◆ WHAT TO WORK ON
Nothing but the lines from the one containing "How do I perform: Click" through the end of the entries below should appear in your answer, transcribed exactly; please drop the pictures.

◆ ENTRIES PROVIDED
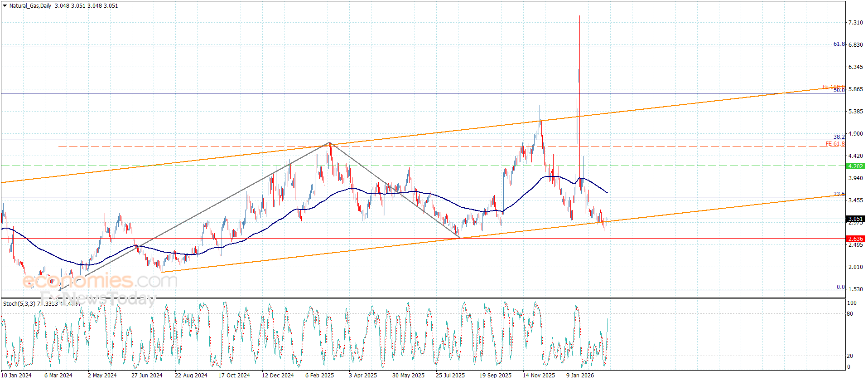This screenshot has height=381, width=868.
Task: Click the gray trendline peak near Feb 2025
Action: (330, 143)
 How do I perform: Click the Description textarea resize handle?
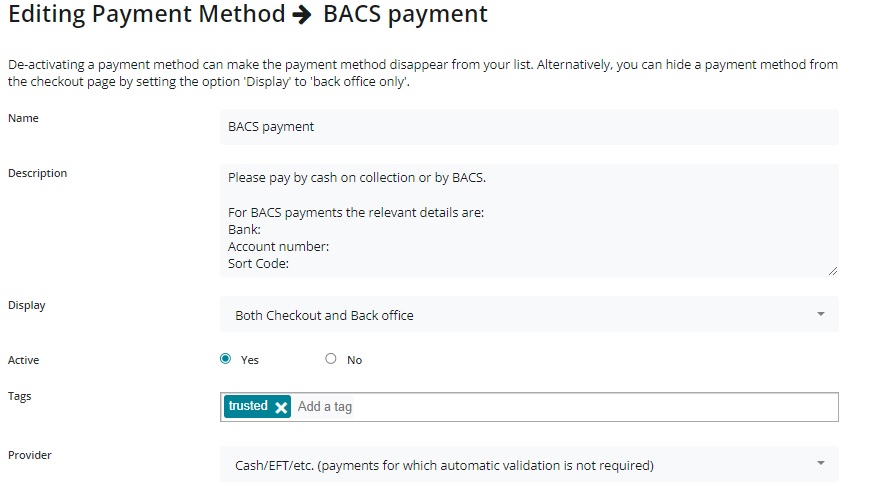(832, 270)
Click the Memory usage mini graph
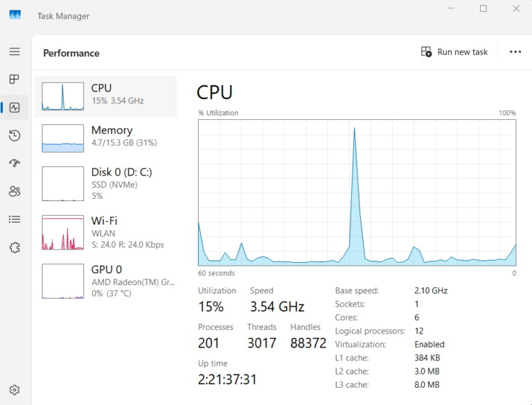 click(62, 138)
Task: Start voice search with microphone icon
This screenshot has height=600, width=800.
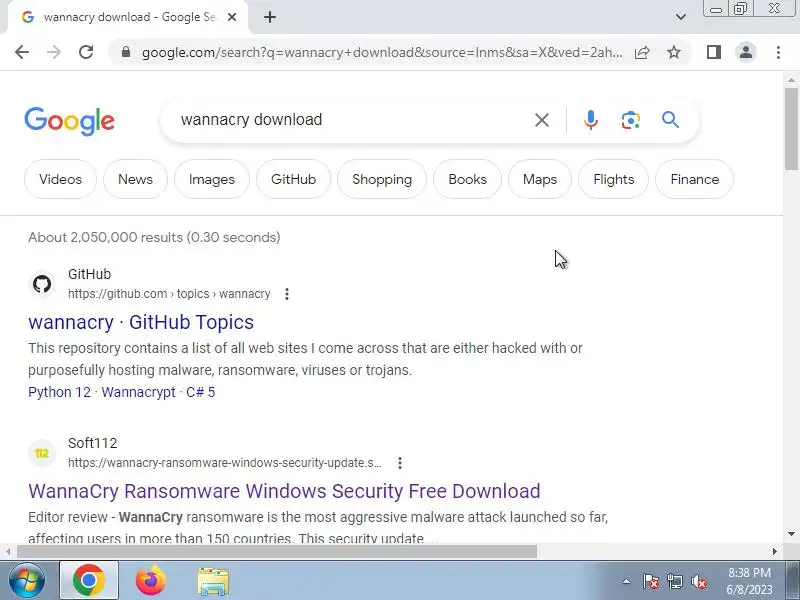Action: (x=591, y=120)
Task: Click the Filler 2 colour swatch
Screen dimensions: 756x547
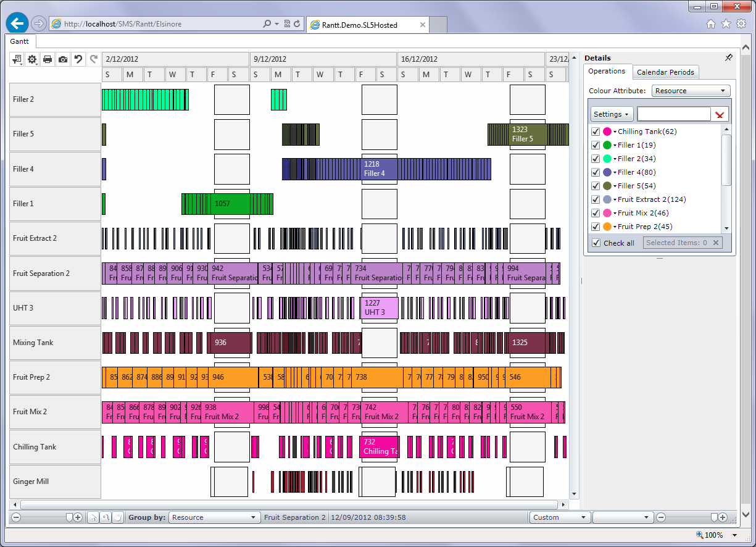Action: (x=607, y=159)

◆ SOLUTION TO THIS PROBLEM
 How do I perform: Click the Description textarea resize handle?
(832, 270)
Click the Memory usage mini graph
 click(62, 138)
Task: Start voice search with microphone icon
This screenshot has height=600, width=800.
Action: (x=591, y=120)
Task: Click the Filler 2 colour swatch
Screen dimensions: 756x547
Action: (x=607, y=159)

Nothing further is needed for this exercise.